SAFEGUARDS REQUIRED OF BANKS OFFERING DIGITAL BANKING SERVICES TO MINORS UNDER AGE 16

MP He Ting Ru

Ms He Ting Ru asked the Prime Minister and Minister for Finance (a) what specific security measures and safeguards are required of banks before they can offer digital banking services to minors under 16 years old; (b) how do these measures differ from the requirements for adult accounts; and (c) what remediation processes must banks have in place for unauthorised transactions involving minor-operated accounts.

Ms He Ting Ru asked the Prime Minister and Minister for Finance (a) whether the existing fraud protection frameworks fully cover losses from unauthorised transactions in child-operated bank accounts; (b) where a minor’s bank account credentials are compromised, who bears ultimate liability between the bank, parents and the minor; and (c) what is the prescribed timeline for banks to investigate and resolve such cases.

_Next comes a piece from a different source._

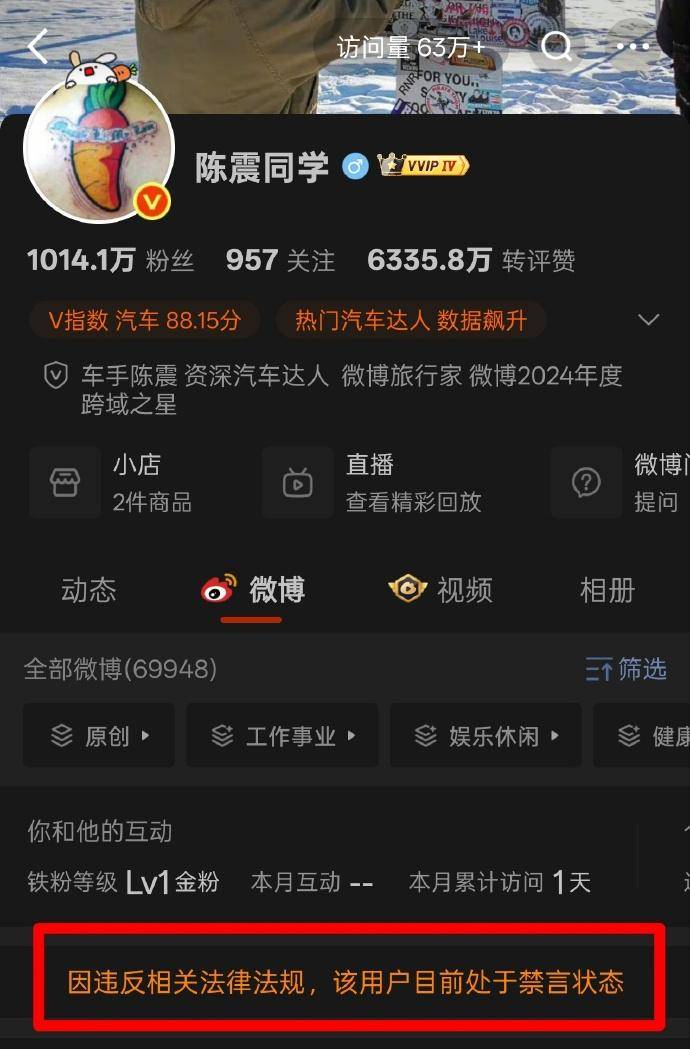690x1049 pixels.
Task: Open the 热门汽车达人 数据飙升 tag
Action: coord(410,320)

Mr Gan Kim Yong (for the Prime Minister): Bank accounts for children under 16 years old can only be opened by parents on their child’s behalf. This applies to both joint accounts between parent and child, and accounts in the child’s name only.

For joint accounts, the parent, as joint account holder, is able to control and operate the account.

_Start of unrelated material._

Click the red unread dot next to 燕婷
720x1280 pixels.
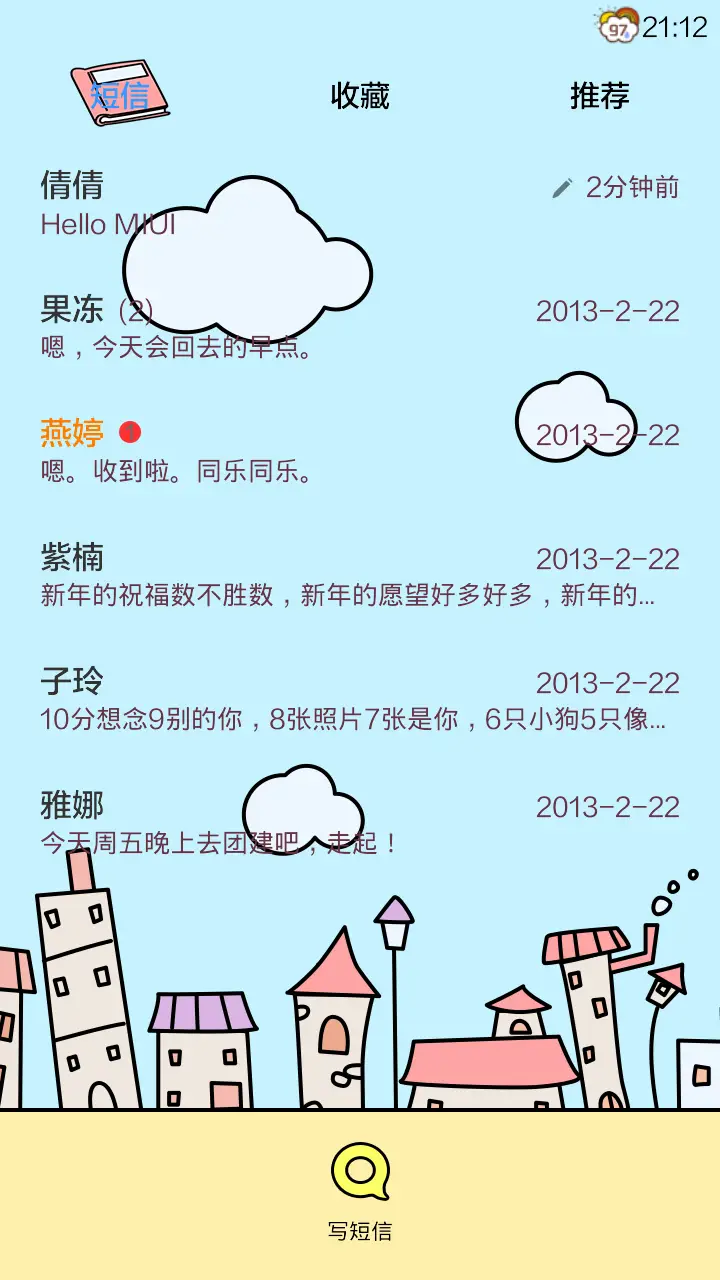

For children’s sole name accounts, banks have set significantly lower default daily transaction limits of $50 to $100, which can be lowered by the parent. This is part of the additional functions that banks provide to facilitate parental supervision. For instance, parents can also view their child’s transactions via Internet or mobile banking and will receive real-time notifications on outgoing transactions and high-risk activities, such as changes to transaction limits or personal particulars, to alert them of unusual transactions and account activities.

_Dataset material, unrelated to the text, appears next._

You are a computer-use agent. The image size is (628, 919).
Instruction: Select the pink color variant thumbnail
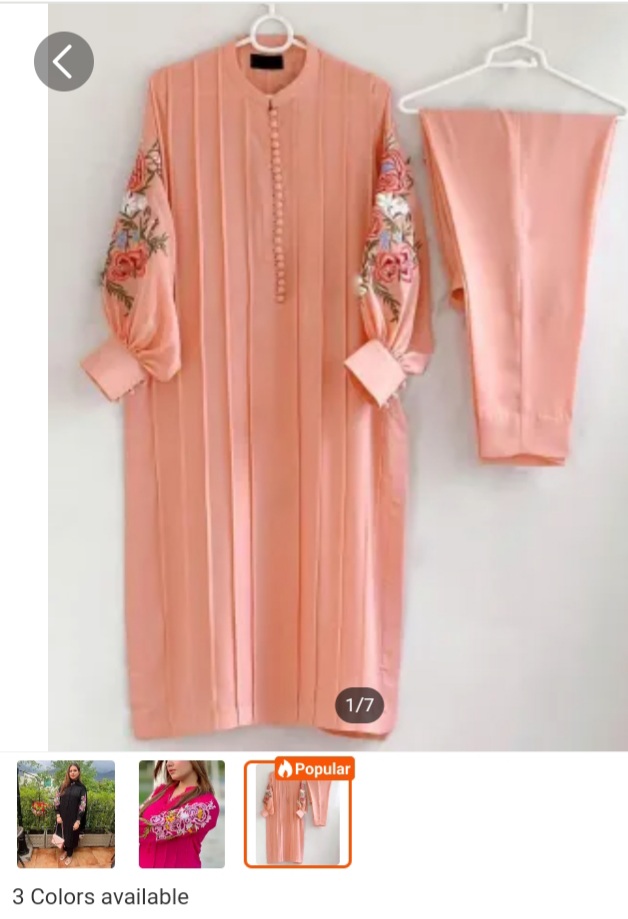[181, 813]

 Ultimately, parents determine whether and when to open or close an account for their child, how much funds they wish to place into the account at account opening, and the appropriate daily transaction limit to set for the account. This recognises that parents are responsible for their child’s usage of the account and best placed to supervise their child’s access to digital banking services. Such accounts provide the parent an opportunity to closely supervise his or her child’s management of a bank account, before the child reaches 16 years of age and obtains a sole name account that they manage independently.

All bank accounts, including accounts of customers below 16 years old, are subject to security measures put in place by banks to safeguard against unauthorised transactions1. In addition to real-time notification alerts, banks also provide a kill switch which can be activated by either the parent or the child to block all online payment transactions from the account where needed.

Banks are expected to follow up promptly when they receive a report of a fraudulent transaction on the account from either the parent or the child. The Shared Responsibility Framework, which assigns relevant duties for financial institutions and telecommunications companies to mitigate phishing scams, would similarly apply to accounts operated by minors. Should banks breach any duties under the framework, they would be expected to provide payouts to affected scam victims, regardless of the account holder’s age. Otherwise, banks may also consider making payouts under their goodwill frameworks, taking into account specific circumstances of each case.

The investigation timelines are also the same. Banks are expected to complete investigations of cases involving unauthorised transactions within 21 business days for standard cases, or 45 business days if the case is complex.